INTOX. Mais que s’est-il donc passé dans la tête de Patrick Devedjian ce matin-là ? Au micro du Lundi Politique de France Bleu, le député UMP des Hauts-de-Seine était invité le 11 mai à réagir sur la commémoration de l’abolition de l’esclavage par François Hollande. La veille, le président de la République s’était rendu en Guadeloupe pour inaugurer un mémorial. Et là, après avoir admis que «l’esclavage est une horreur…», Devedjian ne peut s’empêcher une touche de relativisme historique un peu particulière : «… mais c’est un crime mondial qui a été partagé par toutes les civilisations. Je rappelle que les plus nombreux esclaves ont été les esclaves des Barbaresques, c’est-à-dire des Turcs. Et que les blancs européens, y compris les Français mais surtout les Italiens et les Espagnols ont été esclaves de Constantinople pendant des siècles. Ça ne concerne pas seulement l’Afrique, ça concerne tout le monde.»

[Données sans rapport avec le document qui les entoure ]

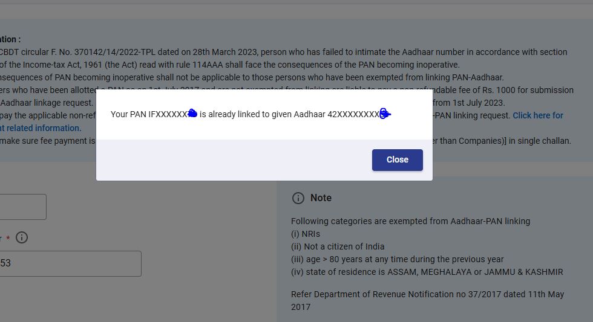The image size is (593, 322).
Task: Focus the upper empty input field
Action: pyautogui.click(x=22, y=207)
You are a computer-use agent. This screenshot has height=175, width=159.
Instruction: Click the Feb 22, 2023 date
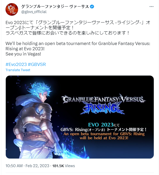click(38, 166)
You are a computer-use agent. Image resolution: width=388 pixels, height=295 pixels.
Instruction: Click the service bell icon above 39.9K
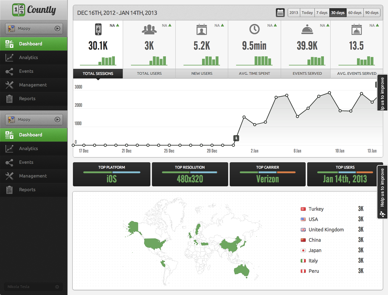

(…) . Opposer l’esclavage des blancs par les Barbaresques à la traite des noirs, et affirmer que le premier a été équivalent voire plus important en nombre que le second, c’est quelque chose qu’on lit bien souvent… mais essentiellement dans la galaxie des sites d’extrême droite (comme ici et là). Sûrement parce que cette comparaison est une énormité sur le plan des chiffres.
Certes, l’histoire de l’esclavage n’a pas commencé au XVIe siècle avec la traite et l’esclavage des noirs. Depuis l’Antiquité, des prisonniers sont utilisés par des peuples de Méditerranée comme monnaie d’échange ou comme outil de travail.
Les «Barbaresques» évoqués par Patrick Devedjian, en fait des corsaires musulmans du Maghreb (Maroc, Algérie) et de l’Empire ottoman, ont effectivement capturé des Européens et pratiqué l’esclavage, en particulier pendant le XVIe siècle. Les corsaires européens de Livourne, des Baléares ou même de Marseille faisaient d’ailleurs de même.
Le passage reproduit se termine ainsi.